The Sun sold out their home opener for the first time in 21 years. The ESPN broadcast featured an artistic and memorable Gatorade commercial featuring its shiny new client. Another spot, starring Sue Bird, Sabrina Ionescu and A’ja Wilson plugging CarMax might not have put anyone in mind of Meryl Streep, but the money spends the same.

So, let’s look at the strides women’s basketball has made, to best appreciate how far it has come.

The Growth Of Women's Basketball

Probably the most important figure in the history of women’s basketball is the late Pat Summit, who engineered the rise of the University of Tennessee Lady Vols from nothing to dominance.

As a high school student, Summitt and her family had to move so she could play basketball because her hometown didn’t have a girls team.

All three of Summitt's brothers received athletic scholarships to university, but her parents paid her way to college because there were no athletic scholarships for women.

She was an All-American at the University of Tennessee at Martin, and a co-captain for the U.S. when women’s basketball debuted at the Olympics in Montreal in 1976, winning silver.

Only eight years later, she was the coach of the American team that won Olympic gold.

She was already a college coach when she played at the Olympics, and as head coach of the Lady Vols, started out making $250 per month and washed the players' uniforms herself. Those uniforms were purchased with money earned at a doughnut sale.

(Imagine suggesting to Kim Mulkey that she should polish her baking skills to support her team).

“I had to drive the van when I first started coaching,” Summitt said to Time magazine in 2009. “One time, for a road game, we actually slept in the other team's gym the night before. We had mats, we had our little sleeping bags. When I was a player at the University of Tennessee at Martin, we played at Tennessee Tech for three straight games, and we didn't wash our uniforms. We only had one set. We played because we loved the game. We didn't think anything about it.”

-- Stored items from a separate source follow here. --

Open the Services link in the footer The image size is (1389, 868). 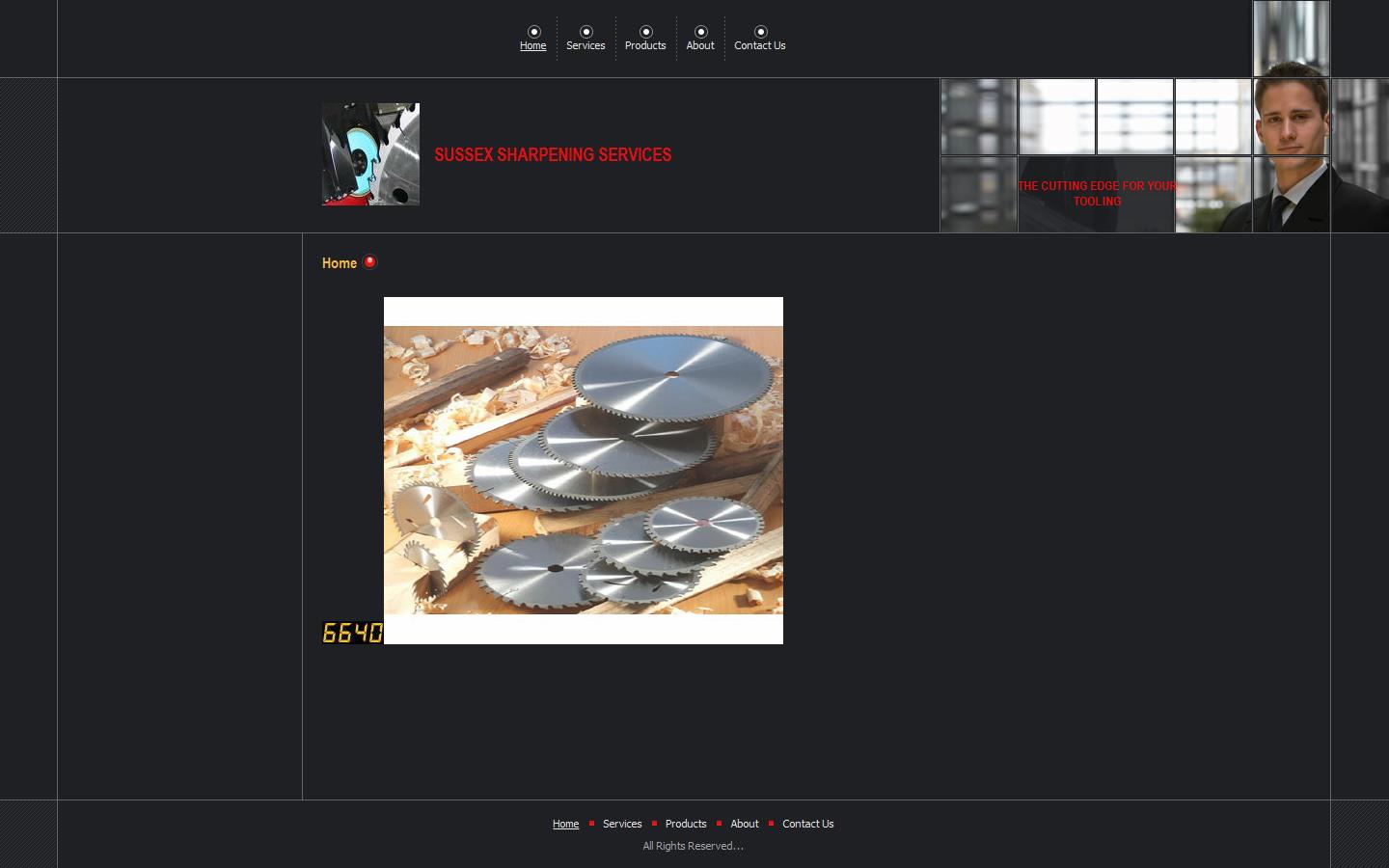click(622, 824)
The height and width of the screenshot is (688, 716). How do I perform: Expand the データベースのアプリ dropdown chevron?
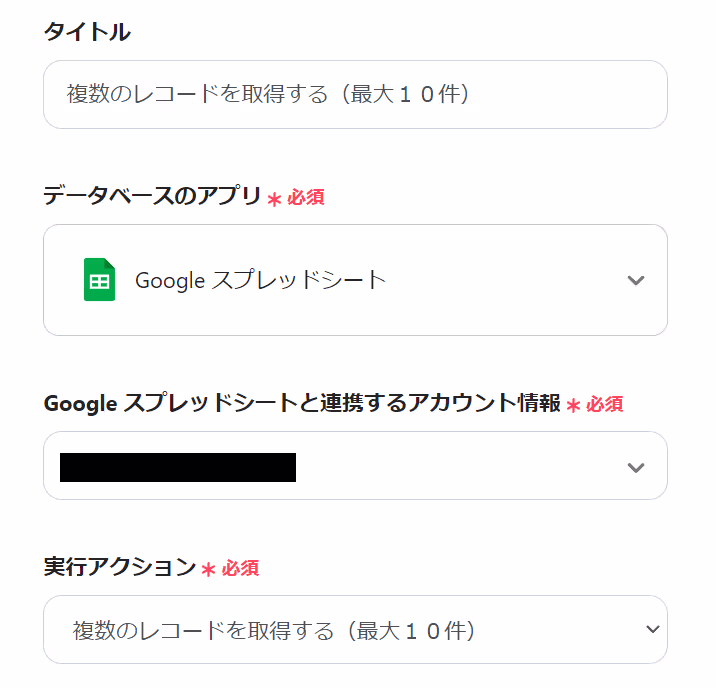point(636,280)
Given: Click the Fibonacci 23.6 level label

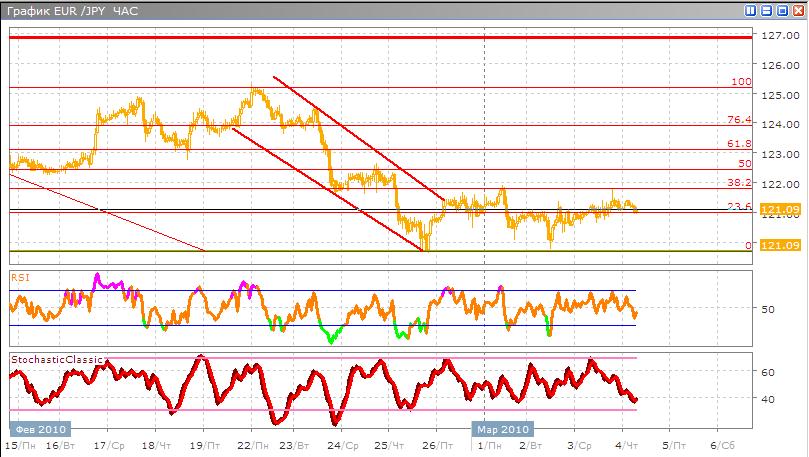Looking at the screenshot, I should pyautogui.click(x=739, y=206).
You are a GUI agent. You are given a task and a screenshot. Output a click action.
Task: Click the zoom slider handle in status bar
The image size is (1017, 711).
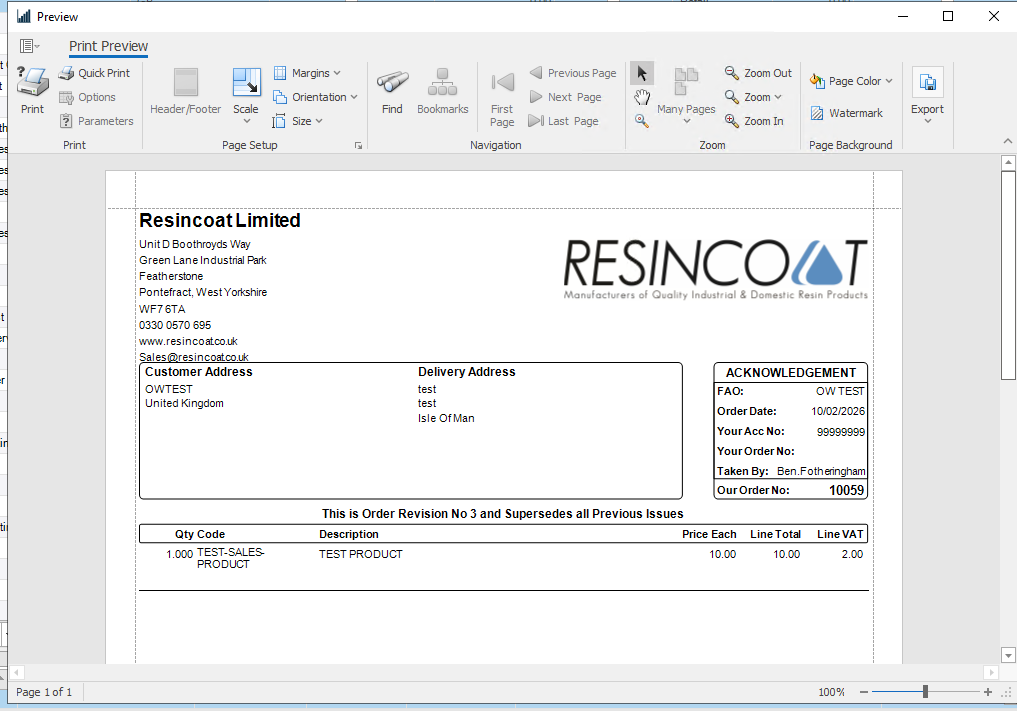point(925,692)
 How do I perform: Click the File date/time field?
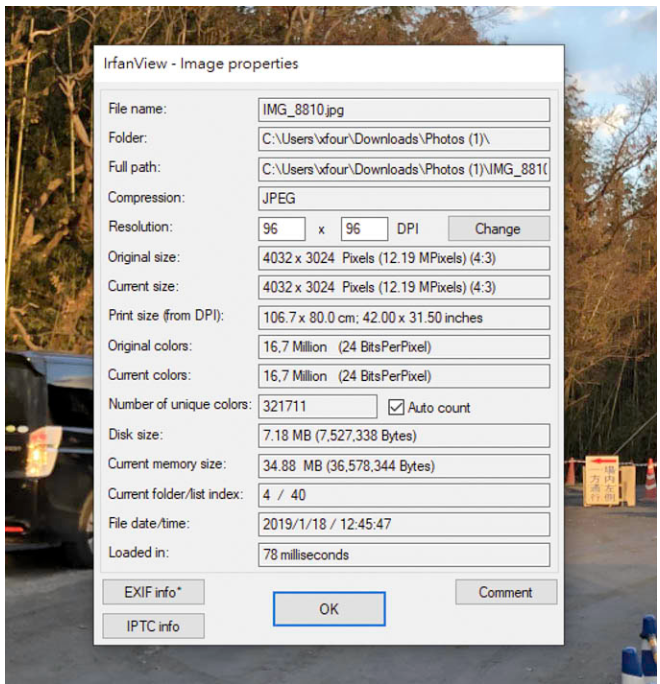[x=403, y=524]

By the time early-onset Alzheimer’s forced her to retire at age 59 in 2012, she had won the most games ever along with eight national championships and had an annual salary of two million dollars.

Twice, the University of Tennessee asked Summitt to consider taking over its men's team.

In the mid 90s, after Geno Auriemma led his UConn Huskies to a 35-0 national championship season in 1995 and the U.S. women went undefeated to win Olympic gold in 1996, not one but two women’s professional leagues were formed.

The American Basketball League started play in the fall of ’96 and the WNBA had its first game the following June.

The ABL was at first the better league, having secured most of the players from the gold medal winning squad, and offering higher salaries, though the WNBA was backed by the NBA.

The ABL lasted just two years, falling victim to their competitor’s access to funding and NBA marketing acumen.

Back to the topic of saying stupid stuff.

A’ja Wilson, she of the national commercial appearance during the WNBA season opener, and who is the first female athlete with a sponsorship from Ruffles, also has deals with Mountain Dew and Nike, which is about to release a signature shoe in her name.

This week, Wilson said a big part of Clark’s popularity is because she’s white.

“…you can be top notch at what you are as a black woman, but yet maybe that’s something that people don’t want to see,” said the 2023 WNBA finals MVP. “They don’t see it as marketable, so it doesn’t matter how hard I work. It doesn’t matter what we all do as black women, we’re still going to be swept underneath the rug.”

Wilson did not explain how someone with her own Nike shoe, a pretty big deal, is being swept underneath the rug.

What will also be interesting is when someone says Clark is popular not because of the logo three pointers she makes, but because she has a boyfriend.

The Fever’s opening game set a record for wagering on a WNBA game, the league issued more than 170 media credentials and for the first time, teams are flying charter.

Maybe buy Caitlin Clark a bag of Ruffles.